A landlord in England may oppose a lease renewal by demonstrating that it intends to carry out substantial construction work to the premises and that it could not reasonably do so without obtaining vacant possession. This is known as "Ground F". There is a similar provision in the Irish Landlord and Tenant (Amendment) Act 1980. Both require that the landlord must be able to prove a fixed and genuine intention to redevelop at the date of the lease renewal hearing. The major distinction between Ireland and England is that English legislation only requires a reasonable prospect of planning permission, whereas in Ireland a valid planning permission is required.

The facts

In this case, prior to the hearing the landlord put forward a number of schemes of development.
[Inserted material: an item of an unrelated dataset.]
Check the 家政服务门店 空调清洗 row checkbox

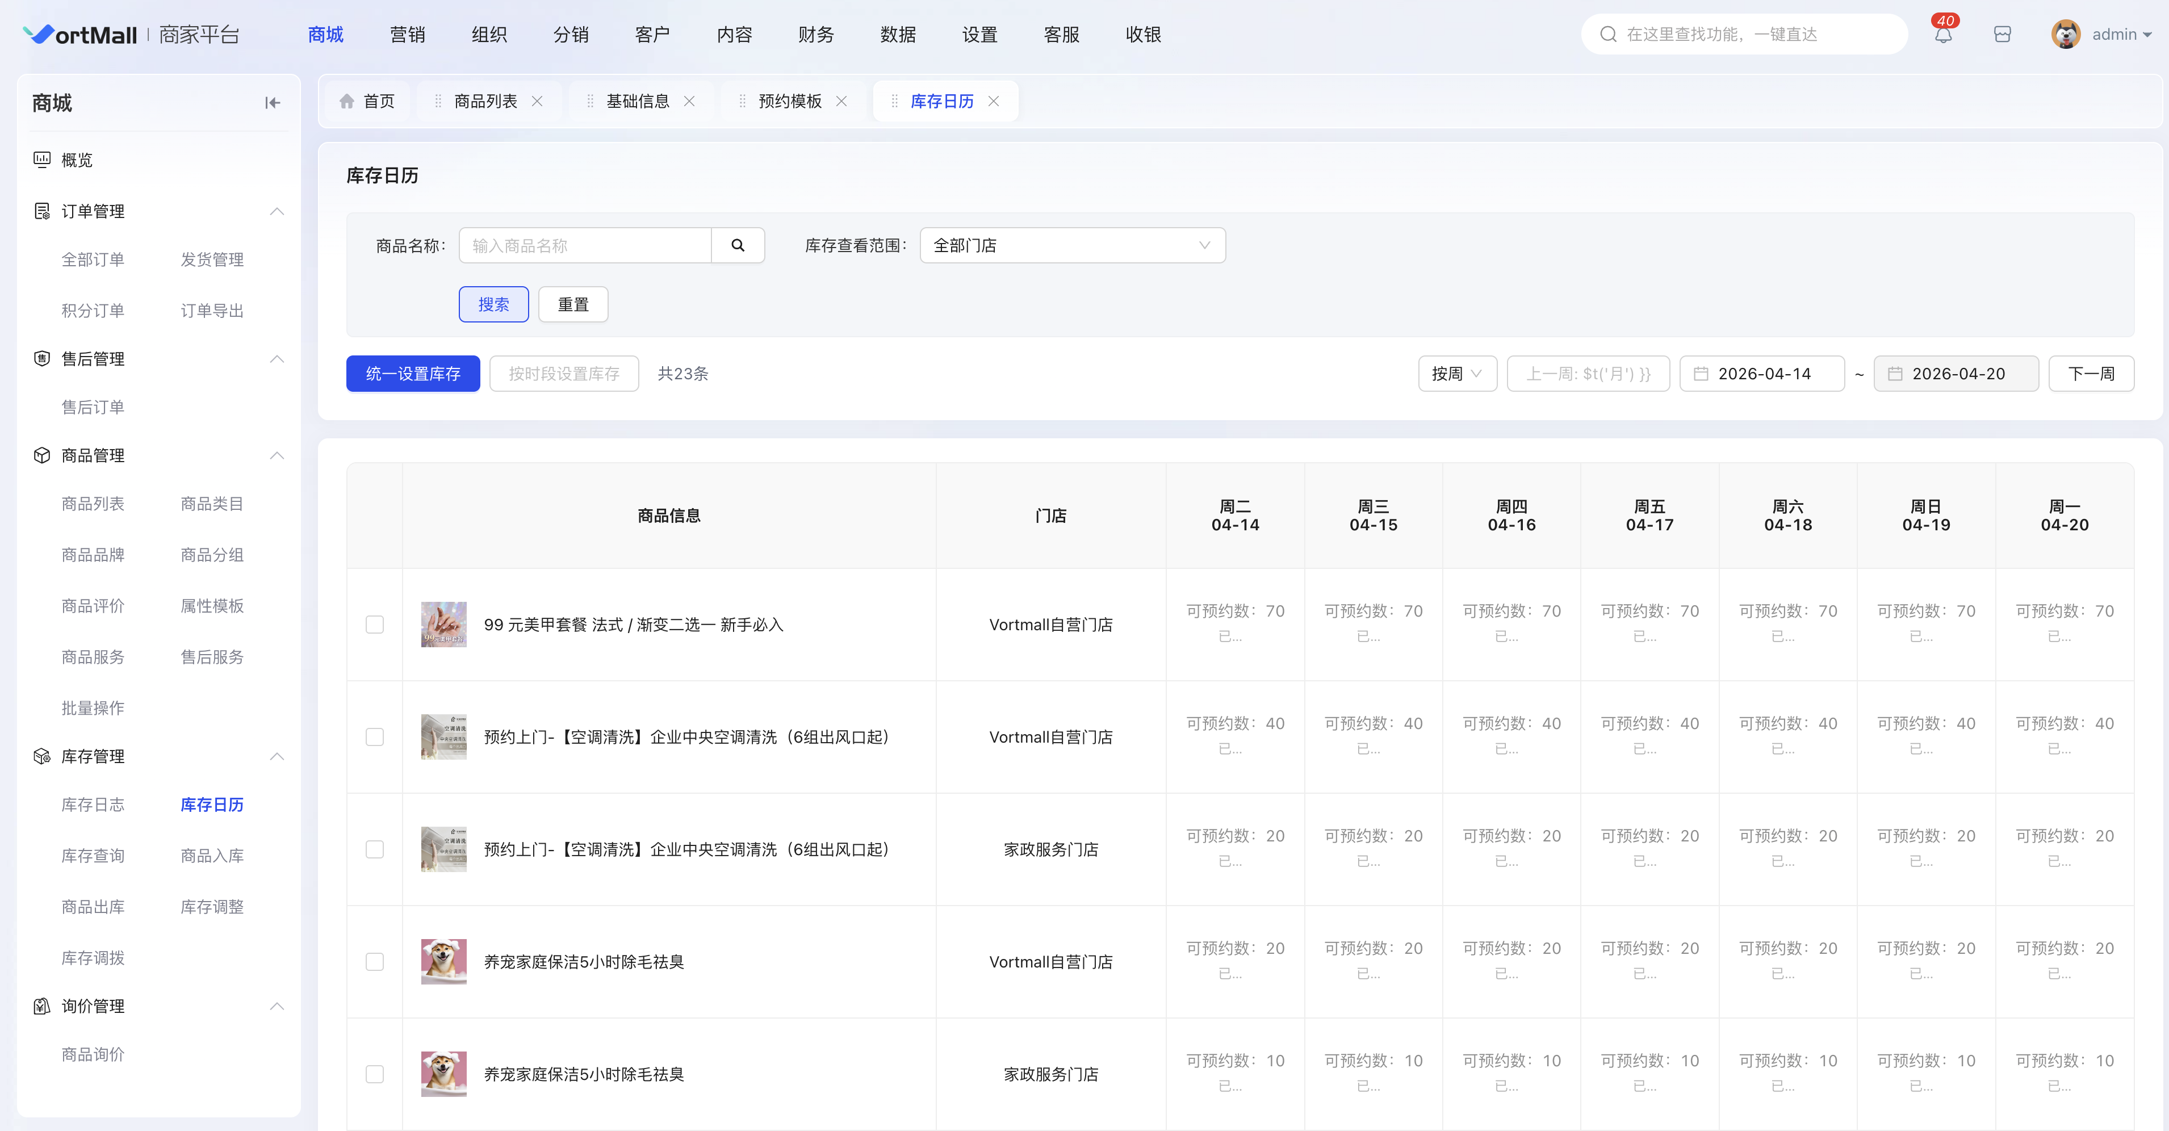pyautogui.click(x=375, y=849)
The final scheme related to the conversion of the premises to two retail units, which did not require planning permission, and was designed to meet the vacant possession requirement under Ground F. The landlord admitted it would not carry out this scheme if the tenant left voluntarily, but would carry them out in full if the court ordered vacant possession. The tenant argued that given the landlord’s intention to carry out this scheme was conditional on these works being necessary in order to satisfy Ground F, this was not a sufficient intention to satisfy Ground F.

The decision

The court determined that the landlord had the requisite intent to carry out the scheme and this intention satisfied Ground F. In coming to this conclusion, the court placed emphasis on the fact that the landlord gave an undertaking to carry out the works. The court stated that although market forces will usually generate commercially viable projects, legislative policy did not require it to do so. Ground F requires an examination of what the landlord intends to do and whether it intends to do it rather than why.

The Irish courts have similarly confirmed that the landlord’s intention must exist at the time of the court’s decision, and this intention must be grounded by a valid planning permission.

Conclusion

Landlords should be aware that while is it open to them to devise schemes of development founded on valid planning permissions in order to obtain vacant possession, courts will be sceptical as to the genuine nature of an intention to actually complete the works. In England, a legally enforceable undertaking to carry out the works may be required to ensure that the landlord does not ‘change its mind’ after vacant possession is obtained. In Ireland, where the landlord does not carry out the redevelopment within a reasonable time, the court may order the landlord to pay punitive damages to the tenant.